*ASSIGNMENT*. Starting at the line that has "Task: Click bust value 30.9 for XS" and stopping after the line that has "Task: Switch to the Übersetzer tab", reproduce the listing below exactly; omit everything else.

*RECORDS SUPPLIED*.

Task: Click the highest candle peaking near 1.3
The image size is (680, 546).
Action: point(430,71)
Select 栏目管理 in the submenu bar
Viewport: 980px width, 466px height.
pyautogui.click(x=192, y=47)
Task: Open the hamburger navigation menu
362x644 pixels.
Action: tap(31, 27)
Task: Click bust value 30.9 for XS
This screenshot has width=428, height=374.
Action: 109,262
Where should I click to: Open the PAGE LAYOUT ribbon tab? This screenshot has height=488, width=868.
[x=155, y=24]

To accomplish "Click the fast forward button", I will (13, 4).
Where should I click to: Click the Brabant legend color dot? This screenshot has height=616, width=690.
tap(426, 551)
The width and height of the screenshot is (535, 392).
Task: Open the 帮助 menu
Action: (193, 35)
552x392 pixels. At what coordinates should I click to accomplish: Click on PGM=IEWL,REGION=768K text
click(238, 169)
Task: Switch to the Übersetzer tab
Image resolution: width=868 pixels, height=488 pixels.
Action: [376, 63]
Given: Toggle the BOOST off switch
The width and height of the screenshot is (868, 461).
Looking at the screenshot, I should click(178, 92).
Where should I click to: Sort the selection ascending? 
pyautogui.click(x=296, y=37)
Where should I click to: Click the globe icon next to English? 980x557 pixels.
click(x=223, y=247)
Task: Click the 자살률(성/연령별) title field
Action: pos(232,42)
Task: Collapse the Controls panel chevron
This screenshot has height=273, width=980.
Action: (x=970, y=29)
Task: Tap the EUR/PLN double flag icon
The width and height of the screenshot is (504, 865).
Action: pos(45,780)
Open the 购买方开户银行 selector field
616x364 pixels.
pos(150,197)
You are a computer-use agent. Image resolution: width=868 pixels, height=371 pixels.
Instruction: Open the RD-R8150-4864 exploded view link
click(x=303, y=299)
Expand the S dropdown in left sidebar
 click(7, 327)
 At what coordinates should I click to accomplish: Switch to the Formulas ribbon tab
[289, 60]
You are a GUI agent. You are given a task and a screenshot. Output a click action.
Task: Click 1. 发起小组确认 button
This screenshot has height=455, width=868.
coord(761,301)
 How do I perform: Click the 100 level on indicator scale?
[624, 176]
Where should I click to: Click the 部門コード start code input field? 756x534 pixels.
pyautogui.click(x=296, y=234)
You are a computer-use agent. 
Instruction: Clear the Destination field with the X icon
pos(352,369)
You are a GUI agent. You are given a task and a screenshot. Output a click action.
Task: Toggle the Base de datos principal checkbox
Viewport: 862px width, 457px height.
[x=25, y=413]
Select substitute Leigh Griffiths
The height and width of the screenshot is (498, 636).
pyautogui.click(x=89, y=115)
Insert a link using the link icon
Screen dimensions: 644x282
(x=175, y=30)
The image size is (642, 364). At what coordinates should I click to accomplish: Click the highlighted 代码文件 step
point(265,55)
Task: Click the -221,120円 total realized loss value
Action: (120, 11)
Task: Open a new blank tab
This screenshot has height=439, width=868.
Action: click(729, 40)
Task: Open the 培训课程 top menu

*ANSWER AREA*.
Task: Click bust value 30.9 for XS
This screenshot has width=428, height=374.
Action: 109,262
Where should I click to: Open the PAGE LAYOUT ribbon tab? This screenshot has height=488, width=868.
[x=155, y=24]

To accomplish "Click the fast forward button", I will (13, 4).
Where should I click to: Click the Brabant legend color dot? This screenshot has height=616, width=690.
tap(426, 551)
The width and height of the screenshot is (535, 392).
Task: Open the 帮助 menu
Action: (193, 35)
552x392 pixels. At what coordinates should I click to accomplish: Click on PGM=IEWL,REGION=768K text
click(238, 169)
Task: Switch to the Übersetzer tab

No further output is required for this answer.